Vi meu próprio atordoamento
refletido nos olhos das outras pessoas reunidas no local -não,
acredito eu, como voyeurs, mas
movidas por uma compulsão
mais grave e mais honrosa de
prestar testemunho. Na expressão um tanto quanto diferente das
pessoas que iam para o local diariamente -os funcionários dos
serviços de emergência e pessoas
que trabalham em lojas e escritórios da vizinhança-, percebi outra coisa: elas quase que evitavam
nossos olhares, virando suas cabeças para o outro lado, longe da
visão insuportável, para que lhes
fosse possível continuar.
Caminhei durante horas, olhando nos olhos das pessoas à procura das respostas que nenhum de
nós tinha. Ninguém se ofendeu
com meus olhares diretos. Era um
momento em que manter contato
olho a olho parecia ser necessário,
até mesmo reconfortante.
Meu próprio olhar era puxado
para o alto, a toda hora, olhando
para o céu vazio. Muitas pessoas
já escreveram e falaram sobre a
força que tem a ausência das torres na paisagem. O olho as busca
onde antes as encontrava e, quando não as encontra, fica incrédulo. A ausência vira presença.
Naquela tarde de novembro, ali
no ponto zero, o ar vazio pareceu
juntar-se e assumir aquelas imensas formas perdidas, elevando-se
em direção à memória do incêndio crescente. "Foi ali que aconteceu", fiquei lembrando a mim
mesmo, "não aqui embaixo, mas
lá em cima". Tentei identificar cubos de espaço vazio "lá no alto"

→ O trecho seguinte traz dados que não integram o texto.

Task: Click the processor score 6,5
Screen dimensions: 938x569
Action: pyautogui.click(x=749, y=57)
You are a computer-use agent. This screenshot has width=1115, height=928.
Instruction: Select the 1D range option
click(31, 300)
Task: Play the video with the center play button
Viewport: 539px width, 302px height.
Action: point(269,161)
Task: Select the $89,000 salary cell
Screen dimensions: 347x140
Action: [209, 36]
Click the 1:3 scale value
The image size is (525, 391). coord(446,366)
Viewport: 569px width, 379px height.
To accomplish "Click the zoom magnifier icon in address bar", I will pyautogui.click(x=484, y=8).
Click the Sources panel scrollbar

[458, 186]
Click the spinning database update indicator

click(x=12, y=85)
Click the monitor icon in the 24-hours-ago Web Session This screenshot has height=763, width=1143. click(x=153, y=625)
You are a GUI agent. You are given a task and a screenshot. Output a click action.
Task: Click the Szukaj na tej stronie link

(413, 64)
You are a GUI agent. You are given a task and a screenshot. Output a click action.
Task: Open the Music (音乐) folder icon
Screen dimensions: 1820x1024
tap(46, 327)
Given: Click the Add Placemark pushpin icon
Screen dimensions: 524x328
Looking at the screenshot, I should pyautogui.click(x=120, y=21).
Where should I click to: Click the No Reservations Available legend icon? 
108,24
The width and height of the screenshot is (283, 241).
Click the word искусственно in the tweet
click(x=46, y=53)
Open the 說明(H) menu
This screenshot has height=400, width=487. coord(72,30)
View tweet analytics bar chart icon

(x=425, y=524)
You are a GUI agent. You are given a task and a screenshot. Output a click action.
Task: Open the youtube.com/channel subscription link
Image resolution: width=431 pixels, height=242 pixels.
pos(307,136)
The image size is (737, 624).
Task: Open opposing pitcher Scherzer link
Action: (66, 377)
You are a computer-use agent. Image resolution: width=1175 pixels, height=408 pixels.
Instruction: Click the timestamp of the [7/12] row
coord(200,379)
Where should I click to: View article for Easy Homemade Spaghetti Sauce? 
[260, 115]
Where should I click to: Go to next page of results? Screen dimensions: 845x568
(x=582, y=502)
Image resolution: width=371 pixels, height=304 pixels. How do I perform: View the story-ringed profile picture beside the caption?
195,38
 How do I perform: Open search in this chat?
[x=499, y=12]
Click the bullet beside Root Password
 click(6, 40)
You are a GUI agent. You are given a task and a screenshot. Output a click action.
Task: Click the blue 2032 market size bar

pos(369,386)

que pudessem corresponder à localização exata dos crimes gêmeos, querendo, de maneira um
pouco maluca, retomar a posse
daqueles espaços pela pura força
do enxergar. Um avião passou lá
no alto e me fez recuar, assustado.
Agora que o tema das conversas
na cidade passou da simples expressão da dor para idéias de reconstrução, esse anseio pelo céu é
o que recordo com mais força.
Também me recordo de ver o senador democrata de Nova York
Charles Schumer falando na TV
após os ataques, em tom comovente, querendo sua cidade de
volta. E lembro as decisões tomadas no Reino Unido e na Polônia
do pós-guerra, após os danos causados por bombas à sede do Parlamento, em Londres, e a todo o
coração da cidade de Varsóvia.
As populações de Londres e de
Varsóvia também queriam suas
cidades de volta -e reconstruíram o Palácio de Westminster e o
centro de Varsóvia exatamente
como eram antes.
A acreditarmos nos resultados
de uma pesquisa recente, a maioria dos nova-iorquinos pensa como elas. Eles querem que as Torres Gêmeas sejam reerguidas exatamente como eram antes, ou, pelo menos, tão altas e grandiosas
quanto antes. "Consertem nossa
cidade", pedem. "Não podemos
fazer o passado "desacontecer",
mas podemos eliminar a cicatriz
que ele deixou."
Os argumentos contrários surgem imediatamente. O lobby
"memorialista", liderado pelos familiares dos mortos, quer que o
local onde se erguia o WTC seja
visto como solo sagrado. O lobby
"anticapitalista", que se aliou aos
memorialistas, faz objeção à influência excessiva exercida sobre
as seis propostas recém-apresentadas pelas exigências feitas pela
Autoridade Portuária (de que os
novos projetos garantam tanto
espaço de escritórios e hotéis
quanto havia antes) e pelo arrendatário Larry Silverstein (que
quer edifícios equivalentes aos
que ele perdeu). O lobby "arquitetônico" argumenta que não se pode repetir o passado, que temos a
oportunidade de erguer os grandes edifícios do futuro, não apenas de fazer eco ao passado.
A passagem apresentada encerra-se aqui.